Capitalista, Baby!, Berlin: New York als Gralsburg
Komme gerade aus "Capitalista Baby" und habe die Aufführung sehr genossen.
Gerade auch, weil die Musik irrsinnig gut eingesetzt ist.
Gleich am Anfang z.B., wenn man diese Pathos-besoffene Ode auf New York und den Fortschritt hört und die wunderbaren New York-Bilder dazu sieht und dann erkennt, dass das gleichzeitige Parsifal-Vorspiel den Heiligen Hain der Gralsritter beschreibt, dann ist dieses Sakralisierung der Hauptstadt des Kapitalismus als Gralsburg schon irrsinnig komisch.
Jeder einzelne Musikeinsatz hat so einen Nebensinn. Wenn Dominique und Howard Sex ohne Liebe machen in der durch und durch materialisierten Welt erklingt die Kundry-Verführungsszene und man lacht sich tot über Dominiques hochtrabende Philosophie der Erotik. Oder wenn das Dollarzeichen des Bühnenbildes enthüllt wird und Howard seinen ersten Großauftrag ablehnt wird dazu die Gralsenthüllungsmusik gespielt als wären die Konzernvorstände höhere Wesen.
Dieser witzige Umgang mit Wagner und vor allem mit dem Pathos als Opium der Völker ist schon enorm unterhaltend und anregend. Kuttner hat da eigentlich auf der musikailschen Ebene dasselbe gemacht wie mit den Filmzitaten auf schauspielerischer Ebene.
Dass der Abend das große Thema nicht wirklich auslotet - so what? Er wählt eben einen leichten, ironischen Zugang dazu.
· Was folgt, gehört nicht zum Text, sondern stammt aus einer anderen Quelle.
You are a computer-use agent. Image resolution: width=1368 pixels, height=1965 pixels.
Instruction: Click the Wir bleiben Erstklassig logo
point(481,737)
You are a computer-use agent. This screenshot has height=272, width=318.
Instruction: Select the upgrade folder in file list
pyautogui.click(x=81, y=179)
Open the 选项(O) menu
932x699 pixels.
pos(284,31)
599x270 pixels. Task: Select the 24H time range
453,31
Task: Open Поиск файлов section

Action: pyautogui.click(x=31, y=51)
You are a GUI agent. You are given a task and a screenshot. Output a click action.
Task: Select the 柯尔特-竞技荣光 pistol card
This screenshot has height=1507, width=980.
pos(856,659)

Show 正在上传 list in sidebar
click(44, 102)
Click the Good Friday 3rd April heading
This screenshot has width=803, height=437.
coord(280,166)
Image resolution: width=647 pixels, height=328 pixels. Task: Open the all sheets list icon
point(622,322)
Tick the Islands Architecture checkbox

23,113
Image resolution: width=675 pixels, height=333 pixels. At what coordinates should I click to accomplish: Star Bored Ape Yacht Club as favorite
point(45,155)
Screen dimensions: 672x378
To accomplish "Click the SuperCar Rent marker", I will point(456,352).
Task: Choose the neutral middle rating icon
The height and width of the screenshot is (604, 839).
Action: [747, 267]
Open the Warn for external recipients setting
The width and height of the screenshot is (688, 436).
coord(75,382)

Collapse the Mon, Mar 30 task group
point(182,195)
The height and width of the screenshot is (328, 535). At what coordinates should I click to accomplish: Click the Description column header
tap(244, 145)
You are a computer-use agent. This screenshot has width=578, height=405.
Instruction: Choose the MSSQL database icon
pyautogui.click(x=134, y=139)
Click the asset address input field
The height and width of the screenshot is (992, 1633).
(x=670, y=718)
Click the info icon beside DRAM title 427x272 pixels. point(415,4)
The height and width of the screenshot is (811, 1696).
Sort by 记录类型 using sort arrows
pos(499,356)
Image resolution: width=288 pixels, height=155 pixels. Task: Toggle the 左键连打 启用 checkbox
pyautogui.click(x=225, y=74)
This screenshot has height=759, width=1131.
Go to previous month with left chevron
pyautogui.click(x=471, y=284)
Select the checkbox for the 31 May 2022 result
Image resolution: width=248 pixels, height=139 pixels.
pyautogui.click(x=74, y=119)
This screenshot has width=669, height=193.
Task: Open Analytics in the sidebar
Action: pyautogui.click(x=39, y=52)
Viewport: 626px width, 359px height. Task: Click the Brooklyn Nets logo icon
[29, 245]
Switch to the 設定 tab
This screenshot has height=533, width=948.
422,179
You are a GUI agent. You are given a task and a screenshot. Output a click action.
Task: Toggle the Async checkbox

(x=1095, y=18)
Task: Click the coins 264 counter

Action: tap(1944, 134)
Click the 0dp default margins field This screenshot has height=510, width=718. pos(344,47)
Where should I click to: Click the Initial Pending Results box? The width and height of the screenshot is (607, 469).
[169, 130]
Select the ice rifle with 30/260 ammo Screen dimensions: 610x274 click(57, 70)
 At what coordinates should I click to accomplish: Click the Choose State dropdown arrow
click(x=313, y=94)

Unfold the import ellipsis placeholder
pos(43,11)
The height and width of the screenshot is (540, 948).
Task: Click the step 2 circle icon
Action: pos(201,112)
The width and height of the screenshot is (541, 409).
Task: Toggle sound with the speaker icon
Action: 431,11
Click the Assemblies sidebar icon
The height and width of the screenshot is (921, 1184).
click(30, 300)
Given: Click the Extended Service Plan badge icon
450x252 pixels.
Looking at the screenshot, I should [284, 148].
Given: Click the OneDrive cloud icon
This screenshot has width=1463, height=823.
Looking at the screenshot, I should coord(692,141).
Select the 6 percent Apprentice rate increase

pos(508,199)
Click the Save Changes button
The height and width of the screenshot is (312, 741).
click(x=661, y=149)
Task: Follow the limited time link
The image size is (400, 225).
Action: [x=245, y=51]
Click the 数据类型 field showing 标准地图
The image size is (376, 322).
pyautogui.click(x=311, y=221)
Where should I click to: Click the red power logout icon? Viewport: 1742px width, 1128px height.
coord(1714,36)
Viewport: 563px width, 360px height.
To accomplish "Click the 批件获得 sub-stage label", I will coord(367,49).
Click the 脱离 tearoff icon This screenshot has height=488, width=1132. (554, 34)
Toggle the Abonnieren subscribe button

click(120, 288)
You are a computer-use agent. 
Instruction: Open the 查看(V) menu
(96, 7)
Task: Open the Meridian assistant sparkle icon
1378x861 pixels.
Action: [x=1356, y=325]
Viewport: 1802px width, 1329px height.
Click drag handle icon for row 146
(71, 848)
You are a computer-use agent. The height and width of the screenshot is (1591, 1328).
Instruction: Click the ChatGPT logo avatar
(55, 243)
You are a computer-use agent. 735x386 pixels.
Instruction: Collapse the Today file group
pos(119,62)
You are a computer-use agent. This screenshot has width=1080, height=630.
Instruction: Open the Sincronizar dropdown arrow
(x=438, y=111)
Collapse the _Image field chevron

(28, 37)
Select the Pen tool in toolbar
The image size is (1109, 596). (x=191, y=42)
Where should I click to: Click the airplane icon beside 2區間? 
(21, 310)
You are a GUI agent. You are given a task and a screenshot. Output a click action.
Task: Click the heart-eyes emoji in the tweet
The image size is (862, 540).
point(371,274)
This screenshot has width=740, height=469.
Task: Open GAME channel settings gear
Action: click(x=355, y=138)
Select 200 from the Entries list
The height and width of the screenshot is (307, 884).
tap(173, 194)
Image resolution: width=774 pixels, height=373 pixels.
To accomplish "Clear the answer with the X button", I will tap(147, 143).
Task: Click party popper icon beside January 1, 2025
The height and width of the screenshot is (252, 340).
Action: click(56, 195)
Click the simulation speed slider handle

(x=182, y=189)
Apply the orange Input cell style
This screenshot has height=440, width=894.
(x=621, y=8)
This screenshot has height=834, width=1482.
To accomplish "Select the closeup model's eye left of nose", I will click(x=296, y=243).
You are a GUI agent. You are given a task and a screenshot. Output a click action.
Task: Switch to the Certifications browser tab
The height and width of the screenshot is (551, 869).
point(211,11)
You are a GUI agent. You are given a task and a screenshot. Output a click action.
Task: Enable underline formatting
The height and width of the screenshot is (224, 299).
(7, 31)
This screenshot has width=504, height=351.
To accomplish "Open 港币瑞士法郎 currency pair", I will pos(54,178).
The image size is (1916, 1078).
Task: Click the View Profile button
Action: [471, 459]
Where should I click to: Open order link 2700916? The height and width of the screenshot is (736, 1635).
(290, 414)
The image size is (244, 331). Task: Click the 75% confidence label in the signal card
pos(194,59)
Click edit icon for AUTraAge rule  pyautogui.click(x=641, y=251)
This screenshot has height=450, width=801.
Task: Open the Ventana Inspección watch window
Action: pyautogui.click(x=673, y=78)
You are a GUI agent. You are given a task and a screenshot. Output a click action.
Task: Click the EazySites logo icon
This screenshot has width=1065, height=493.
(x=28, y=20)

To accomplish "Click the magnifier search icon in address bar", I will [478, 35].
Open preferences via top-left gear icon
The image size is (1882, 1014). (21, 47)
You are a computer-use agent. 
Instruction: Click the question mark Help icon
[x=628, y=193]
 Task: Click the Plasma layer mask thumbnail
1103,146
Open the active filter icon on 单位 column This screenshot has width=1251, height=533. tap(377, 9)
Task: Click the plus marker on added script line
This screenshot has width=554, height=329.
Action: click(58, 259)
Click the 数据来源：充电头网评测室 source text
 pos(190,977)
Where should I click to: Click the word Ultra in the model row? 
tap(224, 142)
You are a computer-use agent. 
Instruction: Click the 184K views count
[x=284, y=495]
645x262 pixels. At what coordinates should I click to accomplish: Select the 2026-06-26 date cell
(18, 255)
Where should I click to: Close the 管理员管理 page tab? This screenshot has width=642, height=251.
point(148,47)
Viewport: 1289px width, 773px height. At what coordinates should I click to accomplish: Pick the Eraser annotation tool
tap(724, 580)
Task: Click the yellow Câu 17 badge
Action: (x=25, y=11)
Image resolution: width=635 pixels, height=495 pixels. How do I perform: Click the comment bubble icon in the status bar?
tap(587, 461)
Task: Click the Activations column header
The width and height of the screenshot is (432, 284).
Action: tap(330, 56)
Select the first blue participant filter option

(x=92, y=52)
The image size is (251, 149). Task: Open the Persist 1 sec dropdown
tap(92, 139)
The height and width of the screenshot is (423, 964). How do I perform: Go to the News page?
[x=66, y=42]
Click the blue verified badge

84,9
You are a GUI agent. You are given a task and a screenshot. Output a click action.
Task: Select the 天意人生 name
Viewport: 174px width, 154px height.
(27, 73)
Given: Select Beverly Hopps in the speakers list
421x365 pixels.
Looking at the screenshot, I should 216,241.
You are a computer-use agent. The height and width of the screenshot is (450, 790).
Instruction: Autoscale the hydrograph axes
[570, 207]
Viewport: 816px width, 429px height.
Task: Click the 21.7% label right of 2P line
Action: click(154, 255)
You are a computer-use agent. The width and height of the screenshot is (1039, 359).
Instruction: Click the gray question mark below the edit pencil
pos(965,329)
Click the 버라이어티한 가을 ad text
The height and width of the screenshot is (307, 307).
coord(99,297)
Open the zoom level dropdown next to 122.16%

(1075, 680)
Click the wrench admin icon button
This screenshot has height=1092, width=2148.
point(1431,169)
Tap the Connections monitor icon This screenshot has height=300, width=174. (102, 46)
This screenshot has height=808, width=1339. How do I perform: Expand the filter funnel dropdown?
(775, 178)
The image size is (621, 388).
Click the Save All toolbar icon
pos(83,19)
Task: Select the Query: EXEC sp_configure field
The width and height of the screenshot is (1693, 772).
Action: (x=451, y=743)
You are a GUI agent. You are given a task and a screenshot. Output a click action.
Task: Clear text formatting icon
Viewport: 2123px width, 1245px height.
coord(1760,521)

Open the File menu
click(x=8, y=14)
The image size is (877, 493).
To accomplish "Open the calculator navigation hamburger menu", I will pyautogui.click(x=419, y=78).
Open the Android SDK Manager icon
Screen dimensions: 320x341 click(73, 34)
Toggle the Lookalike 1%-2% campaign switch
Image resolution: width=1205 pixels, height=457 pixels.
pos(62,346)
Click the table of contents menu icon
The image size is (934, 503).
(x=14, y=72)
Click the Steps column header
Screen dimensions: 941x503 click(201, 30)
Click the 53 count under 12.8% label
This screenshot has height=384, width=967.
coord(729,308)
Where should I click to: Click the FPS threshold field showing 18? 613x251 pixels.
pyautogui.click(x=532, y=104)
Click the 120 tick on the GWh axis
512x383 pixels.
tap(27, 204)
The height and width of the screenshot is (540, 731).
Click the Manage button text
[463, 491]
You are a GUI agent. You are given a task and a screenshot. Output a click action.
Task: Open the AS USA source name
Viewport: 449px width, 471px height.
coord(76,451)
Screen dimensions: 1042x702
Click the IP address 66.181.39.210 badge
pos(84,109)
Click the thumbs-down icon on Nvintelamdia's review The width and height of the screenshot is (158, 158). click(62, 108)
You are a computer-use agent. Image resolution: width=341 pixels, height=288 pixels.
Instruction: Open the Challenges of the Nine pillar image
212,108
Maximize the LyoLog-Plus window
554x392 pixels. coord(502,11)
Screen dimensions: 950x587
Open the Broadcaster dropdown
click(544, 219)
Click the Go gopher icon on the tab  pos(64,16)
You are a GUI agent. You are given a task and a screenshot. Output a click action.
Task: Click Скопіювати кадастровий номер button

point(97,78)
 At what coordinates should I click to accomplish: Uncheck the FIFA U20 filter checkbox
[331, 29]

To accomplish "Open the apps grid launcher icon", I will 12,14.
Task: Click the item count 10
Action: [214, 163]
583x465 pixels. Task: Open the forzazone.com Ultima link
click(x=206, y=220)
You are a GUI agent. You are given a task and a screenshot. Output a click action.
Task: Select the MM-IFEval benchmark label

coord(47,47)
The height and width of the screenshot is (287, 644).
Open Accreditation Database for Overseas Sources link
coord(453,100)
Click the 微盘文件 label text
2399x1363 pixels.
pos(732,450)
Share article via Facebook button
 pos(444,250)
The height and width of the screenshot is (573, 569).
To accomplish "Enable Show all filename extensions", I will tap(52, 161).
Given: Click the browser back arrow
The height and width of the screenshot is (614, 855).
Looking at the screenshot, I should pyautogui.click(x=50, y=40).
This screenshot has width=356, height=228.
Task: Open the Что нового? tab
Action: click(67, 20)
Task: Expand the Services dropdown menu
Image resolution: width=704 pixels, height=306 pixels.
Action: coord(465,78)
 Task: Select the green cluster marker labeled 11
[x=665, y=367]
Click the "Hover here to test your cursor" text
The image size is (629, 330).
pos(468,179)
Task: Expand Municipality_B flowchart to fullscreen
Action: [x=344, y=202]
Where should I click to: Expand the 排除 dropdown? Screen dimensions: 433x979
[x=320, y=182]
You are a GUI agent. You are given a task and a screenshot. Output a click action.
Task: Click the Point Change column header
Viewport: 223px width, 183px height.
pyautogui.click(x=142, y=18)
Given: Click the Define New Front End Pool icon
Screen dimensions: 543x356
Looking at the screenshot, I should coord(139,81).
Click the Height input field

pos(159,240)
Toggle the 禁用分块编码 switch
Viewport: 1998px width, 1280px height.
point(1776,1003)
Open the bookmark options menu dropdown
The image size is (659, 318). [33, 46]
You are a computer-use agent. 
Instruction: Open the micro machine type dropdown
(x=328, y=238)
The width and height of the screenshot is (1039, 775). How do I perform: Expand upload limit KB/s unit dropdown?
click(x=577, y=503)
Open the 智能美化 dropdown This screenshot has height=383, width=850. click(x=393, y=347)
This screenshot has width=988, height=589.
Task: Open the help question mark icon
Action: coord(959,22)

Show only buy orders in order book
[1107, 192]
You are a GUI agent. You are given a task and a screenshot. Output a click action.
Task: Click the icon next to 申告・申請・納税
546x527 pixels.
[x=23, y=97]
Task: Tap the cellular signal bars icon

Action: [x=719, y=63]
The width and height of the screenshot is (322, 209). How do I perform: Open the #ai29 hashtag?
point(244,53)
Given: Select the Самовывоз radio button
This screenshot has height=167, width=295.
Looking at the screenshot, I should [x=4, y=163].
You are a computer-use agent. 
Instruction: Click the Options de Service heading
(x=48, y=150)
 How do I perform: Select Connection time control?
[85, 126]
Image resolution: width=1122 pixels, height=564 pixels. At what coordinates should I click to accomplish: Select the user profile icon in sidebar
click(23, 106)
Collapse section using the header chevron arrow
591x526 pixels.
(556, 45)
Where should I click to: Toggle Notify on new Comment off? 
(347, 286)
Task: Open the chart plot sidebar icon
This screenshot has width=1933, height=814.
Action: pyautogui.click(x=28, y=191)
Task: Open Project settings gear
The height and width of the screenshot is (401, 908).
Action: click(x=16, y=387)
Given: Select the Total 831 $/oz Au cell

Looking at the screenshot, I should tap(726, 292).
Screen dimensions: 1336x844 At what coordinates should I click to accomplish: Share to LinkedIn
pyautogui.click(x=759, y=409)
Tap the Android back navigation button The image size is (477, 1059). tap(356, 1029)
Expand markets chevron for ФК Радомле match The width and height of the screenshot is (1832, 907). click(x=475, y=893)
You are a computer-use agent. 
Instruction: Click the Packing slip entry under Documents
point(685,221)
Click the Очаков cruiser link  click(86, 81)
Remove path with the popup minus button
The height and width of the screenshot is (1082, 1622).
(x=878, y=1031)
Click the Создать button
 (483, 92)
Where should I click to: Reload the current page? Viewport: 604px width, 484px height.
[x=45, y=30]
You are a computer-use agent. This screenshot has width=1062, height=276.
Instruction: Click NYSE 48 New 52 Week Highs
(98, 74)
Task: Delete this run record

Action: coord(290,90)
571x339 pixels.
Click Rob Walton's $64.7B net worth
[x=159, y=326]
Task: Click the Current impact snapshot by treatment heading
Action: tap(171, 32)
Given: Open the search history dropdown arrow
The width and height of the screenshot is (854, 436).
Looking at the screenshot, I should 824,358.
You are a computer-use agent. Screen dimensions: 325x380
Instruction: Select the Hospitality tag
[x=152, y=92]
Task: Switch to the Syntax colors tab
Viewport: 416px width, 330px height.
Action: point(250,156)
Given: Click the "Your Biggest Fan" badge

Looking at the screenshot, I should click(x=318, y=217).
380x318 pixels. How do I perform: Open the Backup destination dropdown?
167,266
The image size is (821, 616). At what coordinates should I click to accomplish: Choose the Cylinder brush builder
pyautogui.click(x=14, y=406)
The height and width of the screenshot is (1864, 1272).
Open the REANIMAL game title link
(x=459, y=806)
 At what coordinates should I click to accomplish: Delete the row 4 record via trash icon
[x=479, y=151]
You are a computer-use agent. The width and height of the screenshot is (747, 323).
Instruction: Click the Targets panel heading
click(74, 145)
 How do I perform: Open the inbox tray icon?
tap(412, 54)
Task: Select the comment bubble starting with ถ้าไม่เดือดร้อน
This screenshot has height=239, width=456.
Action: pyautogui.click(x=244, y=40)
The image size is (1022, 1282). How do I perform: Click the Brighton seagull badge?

Man muss doch nicht an alles die Bleigewichte des Tiefsinns hängen.
Capitalista, Baby!, Berlin: Leserkritik
Ayn Rand ist eine hochinteressante Figur der US-amerikanischen Philosophie. Der Guru der Finanzmärkte, der ehemalige US-Notenbank-Chef Alan Greenspan, berief sich ebenso auf ihre Thesen wie Julian Assange, das Idol der Open Data-Bewegung und Wikileaks-Kopf. Auch in einem feuilletonistischen Beitrag der Süddeutschen Zeitung über den Überraschungs-Coup, mit dem die Piraten das Abgeordnetenhaus von Berlin im September 2011 enterten, durfte ihr Name nicht fehlen.

(...)

Leider ging das Konzept des Regieduos Tom Kühnel und Jürgen Kuttner, der dem Berliner Publikum durch seine Volksbühnen-Monologe bekannt ist, nicht auf. Das ältere Ehepaar neben mir zog am Ende das Fazit: "Wie langweilig!"

Interessante Ansätze gab es allerdings durchaus. Wie bei Kuttner als Stilmittel üblich liefen zu Beginn Videoschnipsel in Endlosschleife über die große Leinwand vor der Bühne: Ayn Rand sprach in alten Schwarz-Weiß-Interview-Aufnahmen über ihre Weltsicht. Furios war sicher auch der Schlussappell des Hauptdarstellers Daniel Hoevels, der ein weiterer Lichtblick des Abends war und hoffentlich noch öfter in wichtigen Rollen am Deutschen Theater Berlin zu sehen sein wird. In diesen wenigen Minuten lernte man das Gedankengebäude von Ayn Rand etwas besser kennen.